**List of tasks**
(a) In the forum thread, update everything from "## Toby's Mom" down to "(Oct 30, 2006)" by replacing "cut short" with "trimmed short".
(b) Decide whether each statement below agrees with the forum thread. Answer yes or no, and quote the deciding words from the thread.
(i) Uno weighs only 4 pounds.
(ii) Jax has thin hair.
(iii) Students ask why Mateo has a ponytail on top of his head if he is a boy.

**Document text**
⟨
# Hair Like Cotton Candy?



## MandyMc65 (Jun 14, 2007)

I just walked Jax and some lady stopped to say Hi and was telling me how "pretty she" was. (I get this ALL the time). And then said something, I can't figure out. She said one of the problems with "those types of dogs" is they have hair "Like cotton candy". :blink: She didn't pet Jax, but I have NO idea what she is talking about. :huh: 

Does anyone know what that could possibly mean?!


----------



## oiseaux (Feb 16, 2008)

She just thinks Jax is pretty fluffy! :walklikeanegyptian: I get that with Uno, too. I guess she's used to short haired dogs.
A guy called Uno a "big ole cotton *ball*" the other day. :wacko1: Uno's only 4lbs. 
And everyone thinks Uno is a pretty girl, too.  I don't really mind but I do gently say "he" everytime someone says "she" repeatedly. :beating a dead horse:


----------



## MandyMc65 (Jun 14, 2007)

QUOTE (oiseaux @ Sep 10 2008, 03:10 PM) index.php?act=findpost&pid=633118


> She just thinks Jax is pretty fluffy! :walklikeanegyptian: I get that with Uno, too. I guess she's used to short haired dogs.
> A guy called Uno a "big ole cotton *ball*" the other day. :wacko1: Uno's only 4lbs.
> And everyone thinks Uno is a pretty girl, too.  I don't really mind but I do gently say "he" everytime someone says "she" repeatedly. :beating a dead horse:[/B]


LOL! I was trying to figure out how he was like Cotton Candy! Like if he was sticky?! Or his hair was thin - which is definitely NOT the case. He has ridiculously thick hair. Hmm, fluffy it is! Weird! 

Yes, they say "She's so pretty, how old is she?" I say, "Oh, He's about a year and a half." Then they typically go, "Oh, He?!" Like they're amazed that pretty, white little dogs can also be boys! :smstarz:


----------



## joyomom (Jan 13, 2008)

Fluffy and light like cotton candy? Or puffy or poofy like cotton candy? :wacko1: 

LOL - sticky and gooey like cotton candy??? :HistericalSmiley: 

But Jax doesn't look like cotton candy!!! His coat is beautiful, silky and smooth. :Cute Malt: 

Mateo gets called a girl all the time AND my students are always asking me why he has that ponytail on the top of his head if he is a boy???? They are so cute when they say it..... :sLo_grouphug3:


----------



## Toby's Mom (May 7, 2004)

She probably meant the kind of hair that my Toby has--terrible for growing long, I believe it is called a cotton coat. It mats easily and the only thing you can really do with it is keep it cut short or spend a lot of time brushing it. 

Toby says: Hey Mommy, that's not a nice thing to say about my hair--it serves me just fine!


----------



## camfan (Oct 30, 2006)

Cotton candy? :wacko1: 

Everyone always thinks Ollie is a girl. Even when I tell them HIS name is OLLIE. EVEN when he's wearing his BLUE harness and on his BLUE leash :smilie_tischkante:


----------



## CeeCee's Mom (Sep 14, 2006)

Probably she meant someone had a dog she knew and he had a cotton coat and they did not keep it brushed and it got matted and stood up like cotton candy~~It never ceases to amaze me what comes out of other peoples mouths!!!! Just consider the source!!!! :smrofl: :smrofl: :smpullhair: :smpullhair:


----------
⟩
**Source data**
⟨
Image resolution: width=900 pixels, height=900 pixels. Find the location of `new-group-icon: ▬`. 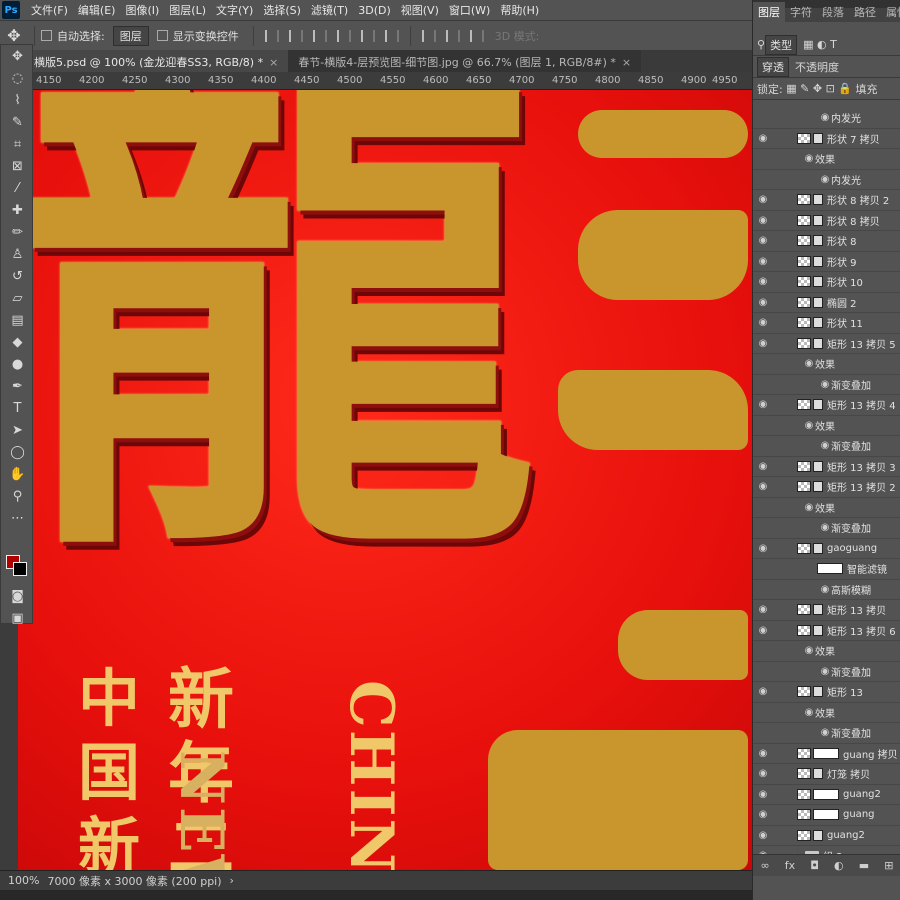

new-group-icon: ▬ is located at coordinates (864, 866).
⟩
**Task solutions**
(a)
## Toby's Mom (May 7, 2004)

She probably meant the kind of hair that my Toby has--terrible for growing long, I believe it is called a cotton coat. It mats easily and the only thing you can really do with it is keep it trimmed short or spend a lot of time brushing it. 

Toby says: Hey Mommy, that's not a nice thing to say about my hair--it serves me just fine!


----------



## camfan (Oct 30, 2006)

(b)
(i) Yes: "Uno's only 4lbs."
(ii) No: "He has ridiculously thick hair."
(iii) Yes: "my students are always asking me why he has that ponytail on the top of his head if he is a boy????"